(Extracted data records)
++++++++++++++++++++

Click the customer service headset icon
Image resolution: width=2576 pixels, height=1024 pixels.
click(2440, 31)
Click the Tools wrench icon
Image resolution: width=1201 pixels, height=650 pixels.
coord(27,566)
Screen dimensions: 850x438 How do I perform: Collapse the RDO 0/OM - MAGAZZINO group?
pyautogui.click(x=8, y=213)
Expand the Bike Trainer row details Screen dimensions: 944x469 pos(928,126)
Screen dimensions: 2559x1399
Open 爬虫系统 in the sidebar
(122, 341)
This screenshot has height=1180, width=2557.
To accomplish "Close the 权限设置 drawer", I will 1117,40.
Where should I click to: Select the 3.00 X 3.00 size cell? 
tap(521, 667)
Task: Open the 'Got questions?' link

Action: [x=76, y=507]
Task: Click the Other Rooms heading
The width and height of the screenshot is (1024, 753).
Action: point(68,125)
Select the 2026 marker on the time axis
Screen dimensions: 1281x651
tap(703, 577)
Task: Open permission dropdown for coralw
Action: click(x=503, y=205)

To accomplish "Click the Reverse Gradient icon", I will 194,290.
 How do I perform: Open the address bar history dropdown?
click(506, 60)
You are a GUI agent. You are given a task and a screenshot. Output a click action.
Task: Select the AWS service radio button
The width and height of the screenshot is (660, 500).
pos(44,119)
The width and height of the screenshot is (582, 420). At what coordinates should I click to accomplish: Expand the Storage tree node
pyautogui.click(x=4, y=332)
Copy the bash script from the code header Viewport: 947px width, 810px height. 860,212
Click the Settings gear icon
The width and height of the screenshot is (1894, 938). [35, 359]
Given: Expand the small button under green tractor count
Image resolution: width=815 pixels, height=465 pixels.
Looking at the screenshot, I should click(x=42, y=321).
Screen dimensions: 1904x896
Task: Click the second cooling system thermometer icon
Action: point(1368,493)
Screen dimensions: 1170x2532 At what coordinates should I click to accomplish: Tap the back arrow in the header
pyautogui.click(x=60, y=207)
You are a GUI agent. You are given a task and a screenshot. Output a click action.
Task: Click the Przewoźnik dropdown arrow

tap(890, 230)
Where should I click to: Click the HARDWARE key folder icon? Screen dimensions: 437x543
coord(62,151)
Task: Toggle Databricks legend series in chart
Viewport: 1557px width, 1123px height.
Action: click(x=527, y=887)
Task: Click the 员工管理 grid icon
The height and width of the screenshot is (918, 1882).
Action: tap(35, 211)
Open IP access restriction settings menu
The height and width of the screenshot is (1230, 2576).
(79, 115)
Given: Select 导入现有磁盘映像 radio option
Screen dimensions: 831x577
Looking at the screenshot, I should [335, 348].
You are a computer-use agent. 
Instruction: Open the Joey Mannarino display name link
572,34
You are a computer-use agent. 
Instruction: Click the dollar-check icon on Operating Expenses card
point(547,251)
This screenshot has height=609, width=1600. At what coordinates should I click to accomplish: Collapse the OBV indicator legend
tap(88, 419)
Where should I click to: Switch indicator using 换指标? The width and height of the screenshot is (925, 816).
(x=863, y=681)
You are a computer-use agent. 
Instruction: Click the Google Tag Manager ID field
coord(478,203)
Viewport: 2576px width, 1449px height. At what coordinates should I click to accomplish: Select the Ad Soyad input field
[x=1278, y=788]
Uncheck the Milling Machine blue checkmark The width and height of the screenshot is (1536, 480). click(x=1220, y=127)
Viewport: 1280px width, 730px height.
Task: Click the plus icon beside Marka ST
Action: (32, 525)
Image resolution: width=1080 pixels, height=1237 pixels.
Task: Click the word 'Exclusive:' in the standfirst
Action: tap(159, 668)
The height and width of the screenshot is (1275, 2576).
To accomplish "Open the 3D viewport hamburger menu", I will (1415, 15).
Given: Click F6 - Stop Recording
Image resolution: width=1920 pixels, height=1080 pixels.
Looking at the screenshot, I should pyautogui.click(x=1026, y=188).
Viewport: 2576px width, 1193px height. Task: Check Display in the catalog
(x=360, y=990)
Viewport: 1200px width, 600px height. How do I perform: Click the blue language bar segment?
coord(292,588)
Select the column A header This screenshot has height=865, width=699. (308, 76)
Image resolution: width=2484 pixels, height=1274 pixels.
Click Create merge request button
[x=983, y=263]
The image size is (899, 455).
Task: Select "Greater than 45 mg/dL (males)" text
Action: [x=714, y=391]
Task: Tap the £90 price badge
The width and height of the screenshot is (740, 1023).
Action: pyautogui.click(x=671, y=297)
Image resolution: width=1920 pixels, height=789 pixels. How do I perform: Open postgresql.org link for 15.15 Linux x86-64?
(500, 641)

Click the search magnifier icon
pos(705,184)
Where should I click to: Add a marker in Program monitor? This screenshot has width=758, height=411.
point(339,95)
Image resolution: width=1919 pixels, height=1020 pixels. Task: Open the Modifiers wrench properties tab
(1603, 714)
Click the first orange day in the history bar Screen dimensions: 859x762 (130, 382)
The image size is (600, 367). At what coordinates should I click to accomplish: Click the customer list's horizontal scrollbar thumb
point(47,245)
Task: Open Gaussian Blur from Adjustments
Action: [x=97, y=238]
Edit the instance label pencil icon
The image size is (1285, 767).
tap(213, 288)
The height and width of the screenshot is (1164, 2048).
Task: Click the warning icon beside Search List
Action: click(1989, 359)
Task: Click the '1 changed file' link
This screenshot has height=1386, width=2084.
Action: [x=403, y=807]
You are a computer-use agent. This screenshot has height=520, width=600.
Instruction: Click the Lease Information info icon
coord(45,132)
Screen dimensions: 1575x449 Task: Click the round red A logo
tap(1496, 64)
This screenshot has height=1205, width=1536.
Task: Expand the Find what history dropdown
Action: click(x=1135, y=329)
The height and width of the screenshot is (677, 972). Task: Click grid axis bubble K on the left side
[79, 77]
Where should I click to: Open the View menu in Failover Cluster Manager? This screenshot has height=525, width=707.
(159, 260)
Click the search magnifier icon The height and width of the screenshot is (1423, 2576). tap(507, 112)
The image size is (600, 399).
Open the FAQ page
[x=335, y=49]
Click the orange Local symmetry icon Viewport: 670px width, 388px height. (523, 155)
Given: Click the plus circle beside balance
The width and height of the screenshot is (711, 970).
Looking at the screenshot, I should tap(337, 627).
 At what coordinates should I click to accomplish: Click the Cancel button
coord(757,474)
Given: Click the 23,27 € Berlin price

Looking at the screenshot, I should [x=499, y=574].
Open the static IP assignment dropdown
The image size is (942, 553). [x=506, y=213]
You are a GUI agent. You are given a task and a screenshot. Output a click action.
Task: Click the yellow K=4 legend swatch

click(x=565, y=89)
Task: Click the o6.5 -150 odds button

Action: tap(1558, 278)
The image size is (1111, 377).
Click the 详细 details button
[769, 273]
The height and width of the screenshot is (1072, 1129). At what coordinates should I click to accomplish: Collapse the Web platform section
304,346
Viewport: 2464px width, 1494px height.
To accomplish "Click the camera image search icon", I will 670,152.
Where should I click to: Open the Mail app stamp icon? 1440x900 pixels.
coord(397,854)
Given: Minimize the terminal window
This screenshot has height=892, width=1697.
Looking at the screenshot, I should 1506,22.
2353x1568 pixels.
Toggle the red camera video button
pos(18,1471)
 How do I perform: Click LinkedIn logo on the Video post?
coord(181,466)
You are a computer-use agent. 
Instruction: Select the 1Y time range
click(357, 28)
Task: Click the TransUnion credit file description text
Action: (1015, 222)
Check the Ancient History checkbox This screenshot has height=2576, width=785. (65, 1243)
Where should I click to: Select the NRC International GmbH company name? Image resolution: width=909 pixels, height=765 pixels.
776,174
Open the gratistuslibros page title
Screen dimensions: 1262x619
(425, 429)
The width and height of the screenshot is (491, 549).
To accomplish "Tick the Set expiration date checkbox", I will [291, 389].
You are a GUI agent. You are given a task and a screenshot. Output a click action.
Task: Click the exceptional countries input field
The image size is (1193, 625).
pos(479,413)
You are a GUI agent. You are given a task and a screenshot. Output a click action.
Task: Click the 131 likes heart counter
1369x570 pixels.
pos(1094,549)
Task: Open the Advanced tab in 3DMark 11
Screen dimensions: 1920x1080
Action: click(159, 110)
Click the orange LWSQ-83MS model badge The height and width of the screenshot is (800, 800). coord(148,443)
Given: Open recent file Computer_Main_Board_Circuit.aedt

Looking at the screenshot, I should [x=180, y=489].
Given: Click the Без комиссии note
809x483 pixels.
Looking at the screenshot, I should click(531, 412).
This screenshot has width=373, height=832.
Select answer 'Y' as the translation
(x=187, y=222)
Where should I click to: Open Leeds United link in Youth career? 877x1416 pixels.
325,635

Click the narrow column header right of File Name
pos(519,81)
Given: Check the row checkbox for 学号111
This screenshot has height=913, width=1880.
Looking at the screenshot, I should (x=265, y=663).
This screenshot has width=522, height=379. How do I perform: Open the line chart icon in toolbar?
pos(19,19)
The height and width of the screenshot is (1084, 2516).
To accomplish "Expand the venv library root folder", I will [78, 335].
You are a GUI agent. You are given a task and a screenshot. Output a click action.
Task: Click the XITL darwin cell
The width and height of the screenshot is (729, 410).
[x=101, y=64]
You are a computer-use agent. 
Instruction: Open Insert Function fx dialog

++++++++++++++++++++

▸ Exercise:
Reproduce the stretch from the start of the records through the line containing "pos(44,119)", keeping every line unchanged.

▸ Response for this exercise:
Click the customer service headset icon
Image resolution: width=2576 pixels, height=1024 pixels.
click(2440, 31)
Click the Tools wrench icon
Image resolution: width=1201 pixels, height=650 pixels.
coord(27,566)
Screen dimensions: 850x438 How do I perform: Collapse the RDO 0/OM - MAGAZZINO group?
pyautogui.click(x=8, y=213)
Expand the Bike Trainer row details Screen dimensions: 944x469 pos(928,126)
Screen dimensions: 2559x1399
Open 爬虫系统 in the sidebar
(122, 341)
This screenshot has height=1180, width=2557.
To accomplish "Close the 权限设置 drawer", I will 1117,40.
Where should I click to: Select the 3.00 X 3.00 size cell? 
tap(521, 667)
Task: Open the 'Got questions?' link

Action: [x=76, y=507]
Task: Click the Other Rooms heading
The width and height of the screenshot is (1024, 753).
Action: point(68,125)
Select the 2026 marker on the time axis
Screen dimensions: 1281x651
tap(703, 577)
Task: Open permission dropdown for coralw
Action: click(x=503, y=205)

To accomplish "Click the Reverse Gradient icon", I will 194,290.
 How do I perform: Open the address bar history dropdown?
click(506, 60)
You are a GUI agent. You are given a task and a screenshot. Output a click action.
Task: Select the AWS service radio button
The width and height of the screenshot is (660, 500).
pos(44,119)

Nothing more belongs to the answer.